Ca²⁺ handling in skeletal muscle fibers. Intracellular Ca²⁺ concentrations in muscle fibers depend on: (A) the release and re-uptake of Ca²⁺ from intracellular SR stores during EC coupling, which controls the contraction and relaxation of sarcomeres; (B) the uptake of Ca²⁺ into the mitochondrial matrix during excitation–metabolism coupling, which stimulates aerobic ATP production; and finally (C) the entry of Ca²⁺ from the extracellular space via SOCE, a mechanism that is important to limit/delay muscle fatigue.

Figure 2

Architecture of the membrane systems and organelles involved in Ca²⁺ handling and aerobic ATP production. (A–C) In adult mammalian fibers, triads (or CRUs) are placed approximately at the A–I band transition when sarcomeres are relaxed.
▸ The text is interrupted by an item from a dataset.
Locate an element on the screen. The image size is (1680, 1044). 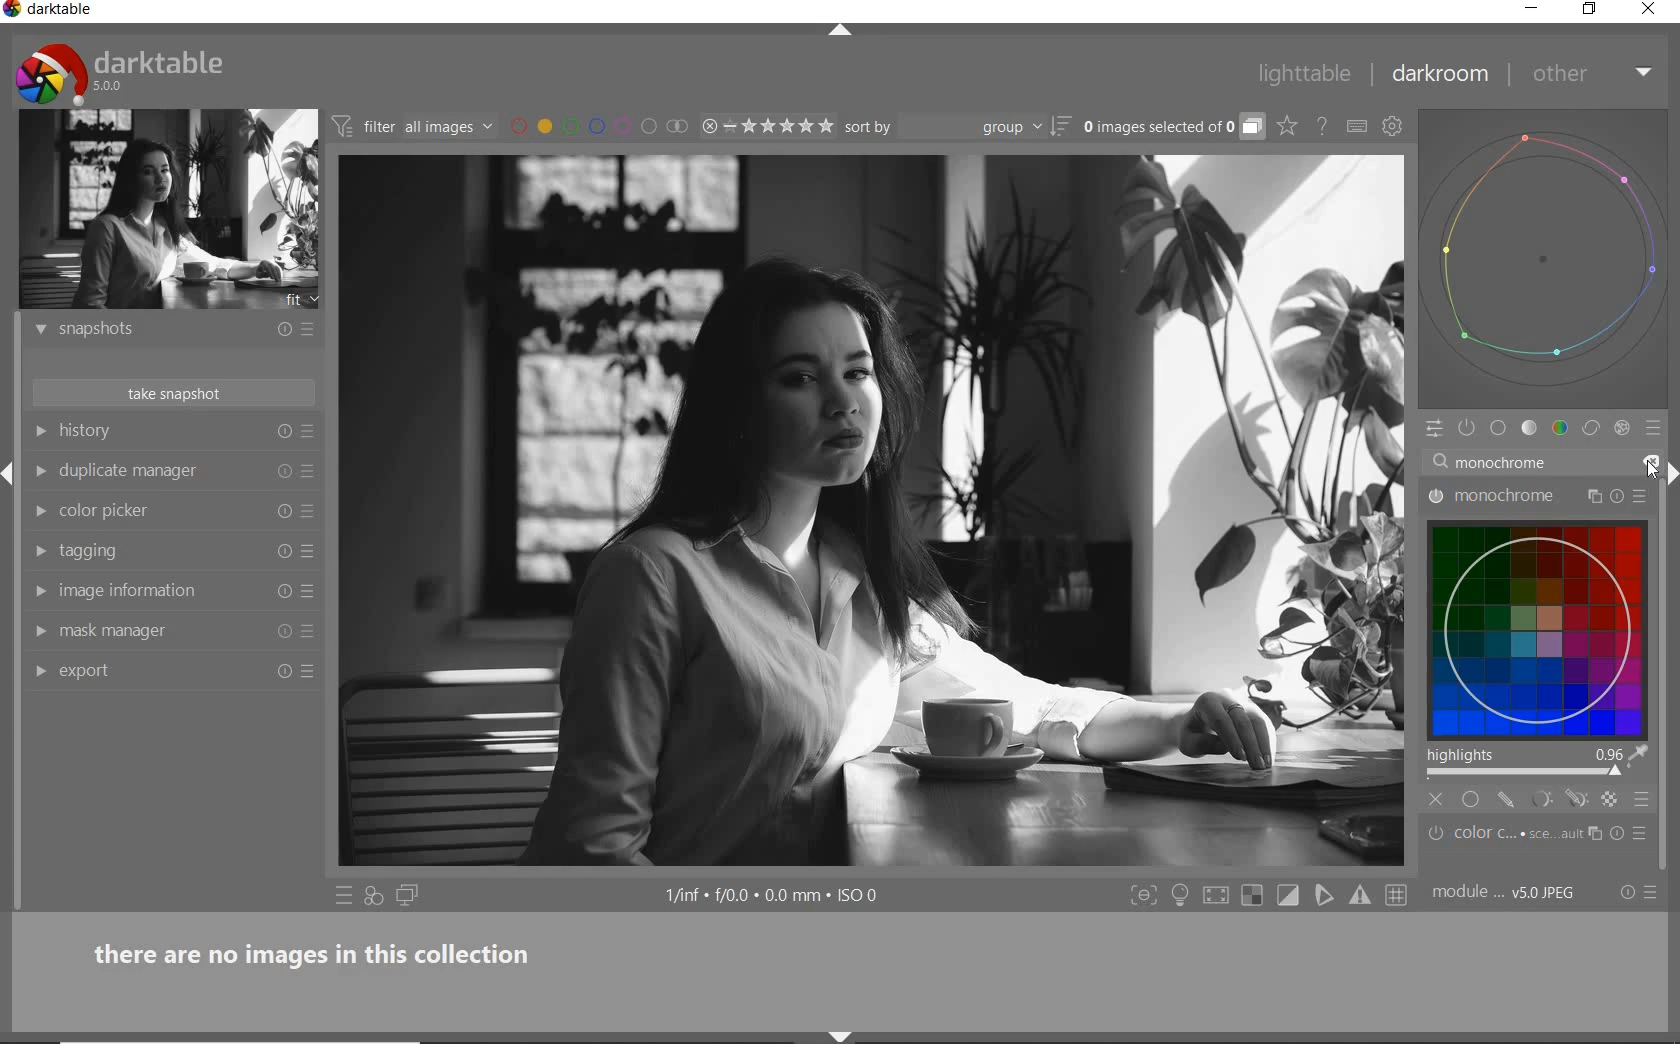
set keyboard shortcuts is located at coordinates (1357, 126).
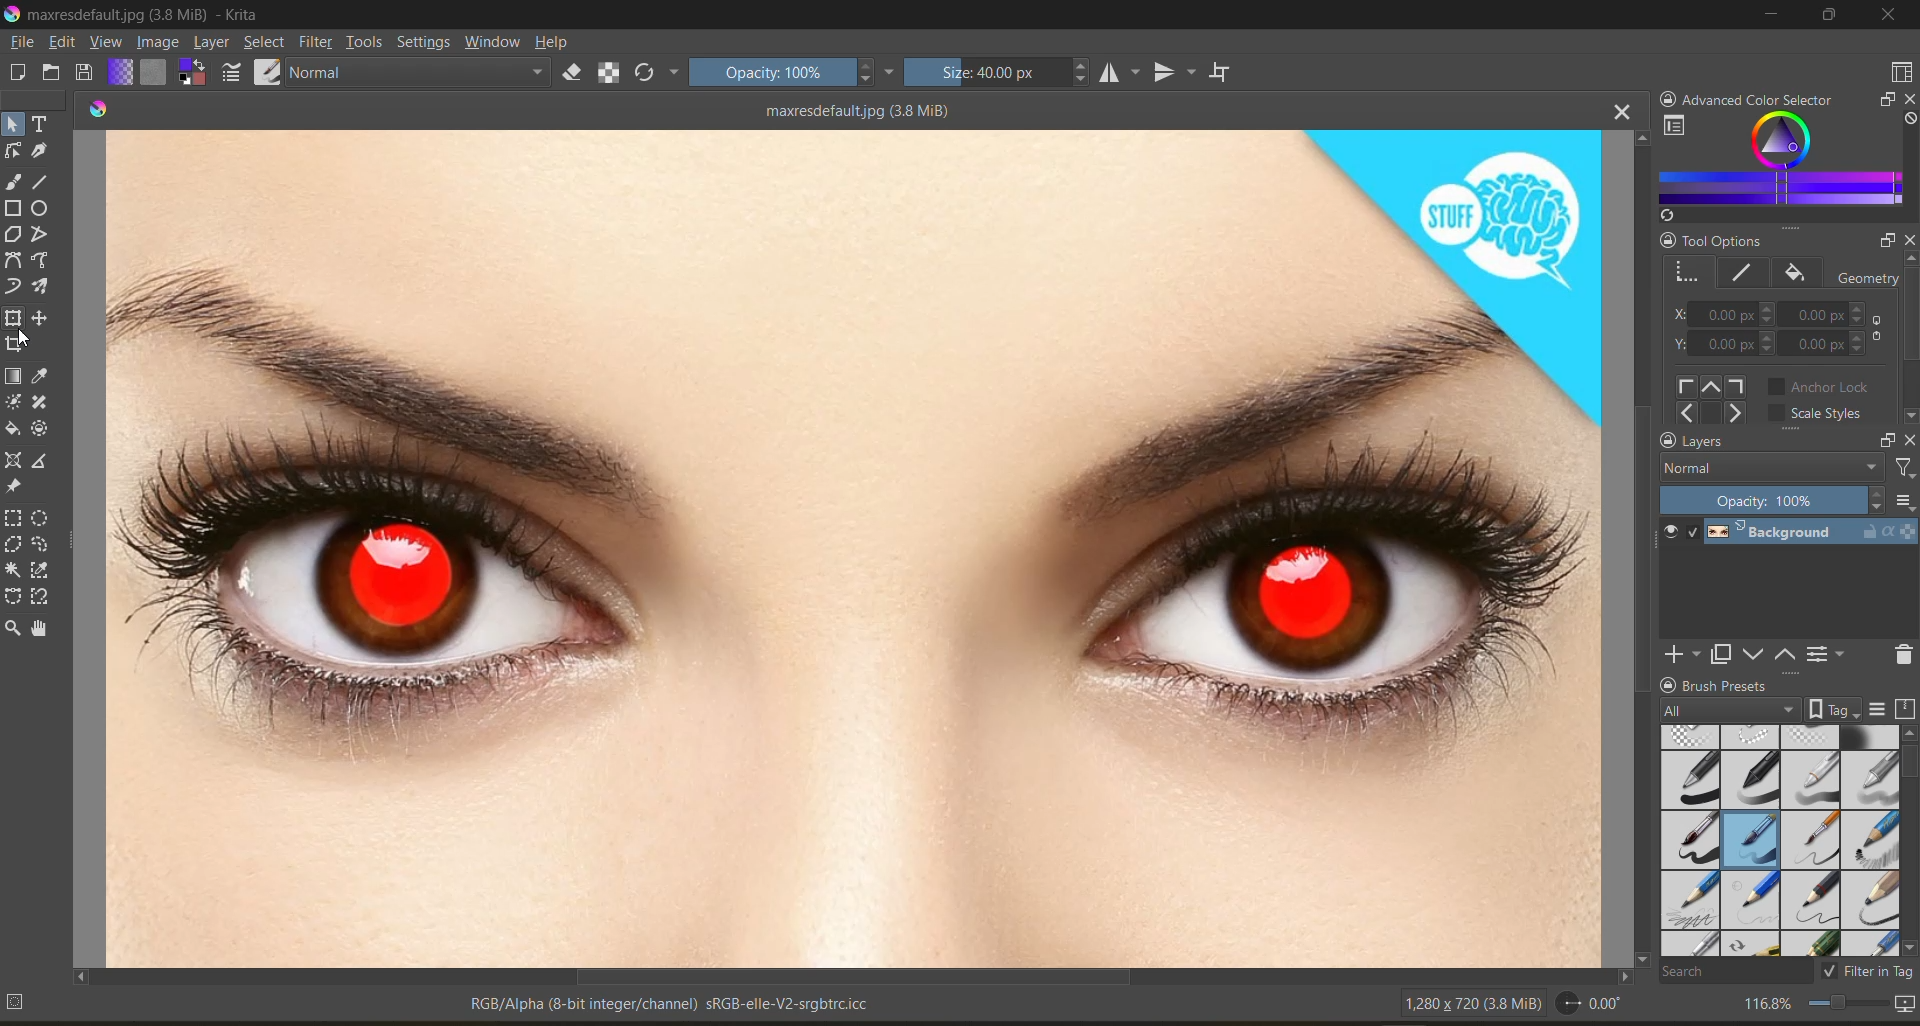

The SR that does not participate in the formation of junctions with TT constitutes the longitudinal SR, placed either at the A or I band. Triads contain the molecular players of EC coupling (RYRs, DHPRs, and CASQ) shown in panel (B) and are tethered to mitochondria, which are preferentially placed at the I band. In panel C, the cartoon shows a mitochondrion-triad couple. (D–F) Following acute exercise, sarcotubular membranes at the I band (both SR and TTs), are capable of significant remodeling, which eventually leads to the assembly of CEUs. CEUs are formed by SR-stacks, coupled with a TT and contain the molecular players of SOCE (STIM1 and ORAI1) shown in panel (E). In panel (F), the cartoon shows a triad and a CEU, two intracellular junctions which are structurally and molecularly different. Scale bars: (D) 0.2 μm; (E) 0.1 μm.

Figure 3

Disarray of intracellular organelles in denervation and ageing. (A–D) Representative EM images of EDL muscle fibers from adult (A), aged (B,C) and denervated mice (D). Ageing and denervation cause a similar misplacement and damage of mitochondria (B,D, empty arrows). In panel (C), a TA in ageing muscle (black arrow) and a disordered TT network (dashed oval), labelled in black with ferrocyanide, are shown. (E) A cartoon summarizing the main structural changes in ageing and denervation: loss of proper position of triads and mitochondria, and mitochondrial damage. Scale bar: (A,B,D) 0.5 μm; (C), 1 μm; insets, 0.1 μm.